• [Directions for this task] Reproduce the listing below verbatim, from its first line through its last.
<<<<
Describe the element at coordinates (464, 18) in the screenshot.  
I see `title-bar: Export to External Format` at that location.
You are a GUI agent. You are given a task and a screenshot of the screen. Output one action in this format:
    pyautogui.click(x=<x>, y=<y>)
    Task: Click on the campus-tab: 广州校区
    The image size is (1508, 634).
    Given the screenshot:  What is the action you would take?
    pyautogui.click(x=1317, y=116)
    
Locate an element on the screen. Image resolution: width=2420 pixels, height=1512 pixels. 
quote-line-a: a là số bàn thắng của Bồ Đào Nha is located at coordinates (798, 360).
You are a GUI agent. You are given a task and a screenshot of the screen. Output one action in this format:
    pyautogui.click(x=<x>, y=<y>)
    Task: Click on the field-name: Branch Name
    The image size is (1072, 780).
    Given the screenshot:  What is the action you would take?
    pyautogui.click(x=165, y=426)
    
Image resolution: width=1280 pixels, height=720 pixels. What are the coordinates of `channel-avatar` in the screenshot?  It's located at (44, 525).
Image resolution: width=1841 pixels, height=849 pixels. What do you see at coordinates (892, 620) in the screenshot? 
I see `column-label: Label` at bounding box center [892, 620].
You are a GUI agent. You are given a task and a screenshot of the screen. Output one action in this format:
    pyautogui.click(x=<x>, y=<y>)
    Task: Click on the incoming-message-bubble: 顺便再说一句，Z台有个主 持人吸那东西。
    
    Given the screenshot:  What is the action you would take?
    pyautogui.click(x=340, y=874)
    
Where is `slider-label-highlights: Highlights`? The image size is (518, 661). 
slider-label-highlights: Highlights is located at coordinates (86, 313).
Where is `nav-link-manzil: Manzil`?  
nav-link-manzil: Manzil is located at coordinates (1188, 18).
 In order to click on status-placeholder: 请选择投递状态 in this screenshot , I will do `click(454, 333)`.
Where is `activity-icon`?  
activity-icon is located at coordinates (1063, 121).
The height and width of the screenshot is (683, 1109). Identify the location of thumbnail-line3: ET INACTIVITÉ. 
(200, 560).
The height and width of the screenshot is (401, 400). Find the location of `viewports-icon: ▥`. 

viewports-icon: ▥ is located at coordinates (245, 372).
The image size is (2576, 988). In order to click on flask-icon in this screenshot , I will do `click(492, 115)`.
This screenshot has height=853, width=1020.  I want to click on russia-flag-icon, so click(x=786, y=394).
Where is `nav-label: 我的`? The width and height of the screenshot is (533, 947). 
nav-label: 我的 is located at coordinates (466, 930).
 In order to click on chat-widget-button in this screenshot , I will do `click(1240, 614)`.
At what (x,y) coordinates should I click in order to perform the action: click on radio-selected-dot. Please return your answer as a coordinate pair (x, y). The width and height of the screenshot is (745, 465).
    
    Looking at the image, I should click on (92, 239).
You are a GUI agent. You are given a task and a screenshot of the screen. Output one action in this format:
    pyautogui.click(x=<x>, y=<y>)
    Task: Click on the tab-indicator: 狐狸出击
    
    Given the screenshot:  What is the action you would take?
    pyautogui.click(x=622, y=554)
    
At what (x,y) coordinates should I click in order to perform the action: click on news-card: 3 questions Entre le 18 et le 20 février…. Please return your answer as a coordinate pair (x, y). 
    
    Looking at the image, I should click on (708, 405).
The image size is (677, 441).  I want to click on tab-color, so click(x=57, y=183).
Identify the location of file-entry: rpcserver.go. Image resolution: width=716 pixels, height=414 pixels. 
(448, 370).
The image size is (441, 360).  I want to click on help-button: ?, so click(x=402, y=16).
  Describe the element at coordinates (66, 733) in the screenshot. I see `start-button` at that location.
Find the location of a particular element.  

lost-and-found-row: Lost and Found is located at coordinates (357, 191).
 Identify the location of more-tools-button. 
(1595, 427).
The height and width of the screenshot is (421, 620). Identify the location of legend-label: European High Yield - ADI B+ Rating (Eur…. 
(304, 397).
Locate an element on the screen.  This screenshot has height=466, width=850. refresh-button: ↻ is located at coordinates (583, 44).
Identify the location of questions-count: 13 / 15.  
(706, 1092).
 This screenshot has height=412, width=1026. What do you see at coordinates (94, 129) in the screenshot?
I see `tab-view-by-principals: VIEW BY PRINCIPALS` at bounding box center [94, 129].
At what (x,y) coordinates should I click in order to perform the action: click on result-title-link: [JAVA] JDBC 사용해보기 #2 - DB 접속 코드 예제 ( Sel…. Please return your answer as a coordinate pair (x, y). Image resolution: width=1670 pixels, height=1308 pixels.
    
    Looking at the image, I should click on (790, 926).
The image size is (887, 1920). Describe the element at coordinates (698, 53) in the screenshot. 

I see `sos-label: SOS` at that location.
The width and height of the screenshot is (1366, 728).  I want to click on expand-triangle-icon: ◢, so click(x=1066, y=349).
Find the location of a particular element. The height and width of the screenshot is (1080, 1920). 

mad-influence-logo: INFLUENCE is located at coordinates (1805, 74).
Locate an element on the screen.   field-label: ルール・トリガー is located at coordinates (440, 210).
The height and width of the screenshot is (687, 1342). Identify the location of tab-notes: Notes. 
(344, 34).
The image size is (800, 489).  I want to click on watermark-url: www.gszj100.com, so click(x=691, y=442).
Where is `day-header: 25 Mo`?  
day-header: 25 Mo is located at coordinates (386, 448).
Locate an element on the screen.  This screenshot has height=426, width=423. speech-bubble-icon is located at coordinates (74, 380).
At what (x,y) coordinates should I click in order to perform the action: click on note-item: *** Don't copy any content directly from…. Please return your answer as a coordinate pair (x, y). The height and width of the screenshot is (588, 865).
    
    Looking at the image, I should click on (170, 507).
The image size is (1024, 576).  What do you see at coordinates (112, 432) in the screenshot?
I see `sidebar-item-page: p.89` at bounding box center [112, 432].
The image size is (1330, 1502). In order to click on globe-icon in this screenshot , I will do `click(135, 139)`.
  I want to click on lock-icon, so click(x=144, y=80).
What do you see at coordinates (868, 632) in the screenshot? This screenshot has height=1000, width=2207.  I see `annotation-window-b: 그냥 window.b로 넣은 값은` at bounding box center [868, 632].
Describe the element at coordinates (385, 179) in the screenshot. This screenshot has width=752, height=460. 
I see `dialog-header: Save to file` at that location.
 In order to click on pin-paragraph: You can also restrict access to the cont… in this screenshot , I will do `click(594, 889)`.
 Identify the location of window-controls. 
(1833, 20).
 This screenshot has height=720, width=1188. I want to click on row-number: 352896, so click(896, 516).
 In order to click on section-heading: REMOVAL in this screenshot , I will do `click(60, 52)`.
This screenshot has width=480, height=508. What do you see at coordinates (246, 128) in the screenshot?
>>>>
• [Result]
Describe the element at coordinates (464, 18) in the screenshot.  
I see `title-bar: Export to External Format` at that location.
You are a GUI agent. You are given a task and a screenshot of the screen. Output one action in this format:
    pyautogui.click(x=<x>, y=<y>)
    Task: Click on the campus-tab: 广州校区
    The image size is (1508, 634).
    Given the screenshot:  What is the action you would take?
    pyautogui.click(x=1317, y=116)
    
Locate an element on the screen. Image resolution: width=2420 pixels, height=1512 pixels. 
quote-line-a: a là số bàn thắng của Bồ Đào Nha is located at coordinates (798, 360).
You are a GUI agent. You are given a task and a screenshot of the screen. Output one action in this format:
    pyautogui.click(x=<x>, y=<y>)
    Task: Click on the field-name: Branch Name
    The image size is (1072, 780).
    Given the screenshot:  What is the action you would take?
    pyautogui.click(x=165, y=426)
    
Image resolution: width=1280 pixels, height=720 pixels. What are the coordinates of `channel-avatar` in the screenshot?  It's located at (44, 525).
Image resolution: width=1841 pixels, height=849 pixels. What do you see at coordinates (892, 620) in the screenshot? 
I see `column-label: Label` at bounding box center [892, 620].
You are a GUI agent. You are given a task and a screenshot of the screen. Output one action in this format:
    pyautogui.click(x=<x>, y=<y>)
    Task: Click on the incoming-message-bubble: 顺便再说一句，Z台有个主 持人吸那东西。
    
    Given the screenshot:  What is the action you would take?
    pyautogui.click(x=340, y=874)
    
Where is `slider-label-highlights: Highlights`? The image size is (518, 661). 
slider-label-highlights: Highlights is located at coordinates (86, 313).
Where is `nav-link-manzil: Manzil`?  
nav-link-manzil: Manzil is located at coordinates (1188, 18).
 In order to click on status-placeholder: 请选择投递状态 in this screenshot , I will do `click(454, 333)`.
Where is `activity-icon`?  
activity-icon is located at coordinates (1063, 121).
The height and width of the screenshot is (683, 1109). Identify the location of thumbnail-line3: ET INACTIVITÉ. 
(200, 560).
The height and width of the screenshot is (401, 400). Find the location of `viewports-icon: ▥`. 

viewports-icon: ▥ is located at coordinates (245, 372).
The image size is (2576, 988). In order to click on flask-icon in this screenshot , I will do `click(492, 115)`.
This screenshot has height=853, width=1020.  I want to click on russia-flag-icon, so click(x=786, y=394).
Where is `nav-label: 我的`? The width and height of the screenshot is (533, 947). 
nav-label: 我的 is located at coordinates (466, 930).
 In order to click on chat-widget-button in this screenshot , I will do `click(1240, 614)`.
At what (x,y) coordinates should I click in order to perform the action: click on radio-selected-dot. Please return your answer as a coordinate pair (x, y). The width and height of the screenshot is (745, 465).
    
    Looking at the image, I should click on (92, 239).
You are a GUI agent. You are given a task and a screenshot of the screen. Output one action in this format:
    pyautogui.click(x=<x>, y=<y>)
    Task: Click on the tab-indicator: 狐狸出击
    
    Given the screenshot:  What is the action you would take?
    pyautogui.click(x=622, y=554)
    
At what (x,y) coordinates should I click in order to perform the action: click on news-card: 3 questions Entre le 18 et le 20 février…. Please return your answer as a coordinate pair (x, y). 
    
    Looking at the image, I should click on (708, 405).
The image size is (677, 441).  I want to click on tab-color, so click(x=57, y=183).
Identify the location of file-entry: rpcserver.go. Image resolution: width=716 pixels, height=414 pixels. 
(448, 370).
The image size is (441, 360).  I want to click on help-button: ?, so click(x=402, y=16).
  Describe the element at coordinates (66, 733) in the screenshot. I see `start-button` at that location.
Find the location of a particular element.  

lost-and-found-row: Lost and Found is located at coordinates (357, 191).
 Identify the location of more-tools-button. 
(1595, 427).
The height and width of the screenshot is (421, 620). Identify the location of legend-label: European High Yield - ADI B+ Rating (Eur…. 
(304, 397).
Locate an element on the screen.  This screenshot has height=466, width=850. refresh-button: ↻ is located at coordinates (583, 44).
Identify the location of questions-count: 13 / 15.  
(706, 1092).
 This screenshot has height=412, width=1026. What do you see at coordinates (94, 129) in the screenshot?
I see `tab-view-by-principals: VIEW BY PRINCIPALS` at bounding box center [94, 129].
At what (x,y) coordinates should I click in order to perform the action: click on result-title-link: [JAVA] JDBC 사용해보기 #2 - DB 접속 코드 예제 ( Sel…. Please return your answer as a coordinate pair (x, y). Image resolution: width=1670 pixels, height=1308 pixels.
    
    Looking at the image, I should click on (790, 926).
The image size is (887, 1920). Describe the element at coordinates (698, 53) in the screenshot. 

I see `sos-label: SOS` at that location.
The width and height of the screenshot is (1366, 728).  I want to click on expand-triangle-icon: ◢, so click(x=1066, y=349).
Find the location of a particular element. The height and width of the screenshot is (1080, 1920). 

mad-influence-logo: INFLUENCE is located at coordinates (1805, 74).
Locate an element on the screen.   field-label: ルール・トリガー is located at coordinates (440, 210).
The height and width of the screenshot is (687, 1342). Identify the location of tab-notes: Notes. 
(344, 34).
The image size is (800, 489).  I want to click on watermark-url: www.gszj100.com, so click(x=691, y=442).
Where is `day-header: 25 Mo`?  
day-header: 25 Mo is located at coordinates (386, 448).
Locate an element on the screen.  This screenshot has height=426, width=423. speech-bubble-icon is located at coordinates (74, 380).
At what (x,y) coordinates should I click in order to perform the action: click on note-item: *** Don't copy any content directly from…. Please return your answer as a coordinate pair (x, y). The height and width of the screenshot is (588, 865).
    
    Looking at the image, I should click on (170, 507).
The image size is (1024, 576).  What do you see at coordinates (112, 432) in the screenshot?
I see `sidebar-item-page: p.89` at bounding box center [112, 432].
The image size is (1330, 1502). In order to click on globe-icon in this screenshot , I will do `click(135, 139)`.
  I want to click on lock-icon, so click(x=144, y=80).
What do you see at coordinates (868, 632) in the screenshot? This screenshot has height=1000, width=2207.  I see `annotation-window-b: 그냥 window.b로 넣은 값은` at bounding box center [868, 632].
Describe the element at coordinates (385, 179) in the screenshot. This screenshot has width=752, height=460. 
I see `dialog-header: Save to file` at that location.
 In order to click on pin-paragraph: You can also restrict access to the cont… in this screenshot , I will do `click(594, 889)`.
 Identify the location of window-controls. 
(1833, 20).
 This screenshot has height=720, width=1188. I want to click on row-number: 352896, so click(896, 516).
 In order to click on section-heading: REMOVAL in this screenshot , I will do `click(60, 52)`.
This screenshot has width=480, height=508. What do you see at coordinates (246, 128) in the screenshot?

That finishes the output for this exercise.